How Distillation Works¶
- The tool call log is summarised (capped at 25 entries; string params truncated to 80 chars)
- The log is sent to the LLM alongside the full list of existing built-in and custom skills (to prevent duplicates)
- The LLM decides whether a reusable, generalisable pattern exists
- If yes, it returns either a code-mode or prompt-mode skill definition
- The skill is saved, and a 🧠 badge appears in the chat
What Makes a Good Candidate¶
| Good | Bad |
|---|---|
| Recurring pattern: profit ranking, top-N per group, cohort KPI report | One-off task specific to this exact dataset |
| Parameterisable — not hard-coded column names or filter values | Near-duplicate of a built-in skill |
| Multi-step combination that pays off in future sessions | Trivially simple: single filter, sort, or lookup |
Managing Learned Skills¶
Learned skills appear with a 🧠 badge in the Skills panel. You can edit, test, or delete them at any time. The Clear button removes all custom skills at once.

# Data provided
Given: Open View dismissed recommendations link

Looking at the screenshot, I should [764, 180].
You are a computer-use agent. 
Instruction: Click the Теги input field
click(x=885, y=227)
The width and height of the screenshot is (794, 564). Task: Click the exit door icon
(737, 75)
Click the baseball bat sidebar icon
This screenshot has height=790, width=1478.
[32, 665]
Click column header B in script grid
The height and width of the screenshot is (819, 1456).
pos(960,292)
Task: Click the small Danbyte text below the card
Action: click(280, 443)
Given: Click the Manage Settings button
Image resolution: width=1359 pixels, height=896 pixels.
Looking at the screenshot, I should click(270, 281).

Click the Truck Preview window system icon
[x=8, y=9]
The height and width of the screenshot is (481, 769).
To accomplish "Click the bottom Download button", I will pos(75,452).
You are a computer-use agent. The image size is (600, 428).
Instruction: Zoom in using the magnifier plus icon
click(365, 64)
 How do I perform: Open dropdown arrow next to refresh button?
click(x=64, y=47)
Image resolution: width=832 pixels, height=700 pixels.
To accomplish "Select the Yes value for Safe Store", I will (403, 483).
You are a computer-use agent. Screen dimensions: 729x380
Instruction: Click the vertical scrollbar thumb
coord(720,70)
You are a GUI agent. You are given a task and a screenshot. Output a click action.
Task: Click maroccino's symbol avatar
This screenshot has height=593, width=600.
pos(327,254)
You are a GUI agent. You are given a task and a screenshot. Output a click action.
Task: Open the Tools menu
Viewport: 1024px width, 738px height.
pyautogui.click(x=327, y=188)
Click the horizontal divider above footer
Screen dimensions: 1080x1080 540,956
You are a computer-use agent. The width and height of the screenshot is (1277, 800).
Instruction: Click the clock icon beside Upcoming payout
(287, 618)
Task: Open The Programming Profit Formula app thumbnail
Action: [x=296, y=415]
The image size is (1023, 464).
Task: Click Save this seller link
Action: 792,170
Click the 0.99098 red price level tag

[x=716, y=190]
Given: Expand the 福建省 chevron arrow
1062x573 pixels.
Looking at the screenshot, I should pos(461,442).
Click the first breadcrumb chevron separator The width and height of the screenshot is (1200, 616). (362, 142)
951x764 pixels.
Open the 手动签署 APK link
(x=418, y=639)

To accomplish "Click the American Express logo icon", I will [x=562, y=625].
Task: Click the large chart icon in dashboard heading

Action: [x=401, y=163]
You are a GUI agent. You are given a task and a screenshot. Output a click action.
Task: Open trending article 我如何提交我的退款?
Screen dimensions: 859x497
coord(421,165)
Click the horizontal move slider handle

# Tasks for this exercise
1) Repeat the skill distillation text word for word, starting at "- The LLM decides" and ending at "skills at once.".
2) Carry on writing the skill distillation text from after its final sentence.
The rows have no connection to the skill distillation text.

# Answers provided
1)
- The LLM decides whether a reusable, generalisable pattern exists
- If yes, it returns either a code-mode or prompt-mode skill definition
- The skill is saved, and a 🧠 badge appears in the chat
What Makes a Good Candidate¶
| Good | Bad |
|---|---|
| Recurring pattern: profit ranking, top-N per group, cohort KPI report | One-off task specific to this exact dataset |
| Parameterisable — not hard-coded column names or filter values | Near-duplicate of a built-in skill |
| Multi-step combination that pays off in future sessions | Trivially simple: single filter, sort, or lookup |
Managing Learned Skills¶
Learned skills appear with a 🧠 badge in the Skills panel. You can edit, test, or delete them at any time. The Clear button removes all custom skills at once.

2)
Skill Registry¶
skills/registry.py maintains two lists: built-in functions loaded from builtin.py, and custom skills loaded from data/custom_skills.json. At query time, get_tool_definitions(code_tool=False) returns the merged OpenAI-compatible tool schema:
{
"type": "function",
"function": {
"name": "aggregate",
"description": "Group by columns and aggregate.",
"parameters": { "type": "object", "properties": { ... } }
}
}
Custom skills are added to this list with a generated schema based on their name and description, so the LLM can invoke them using the same tool-calling mechanism as built-ins.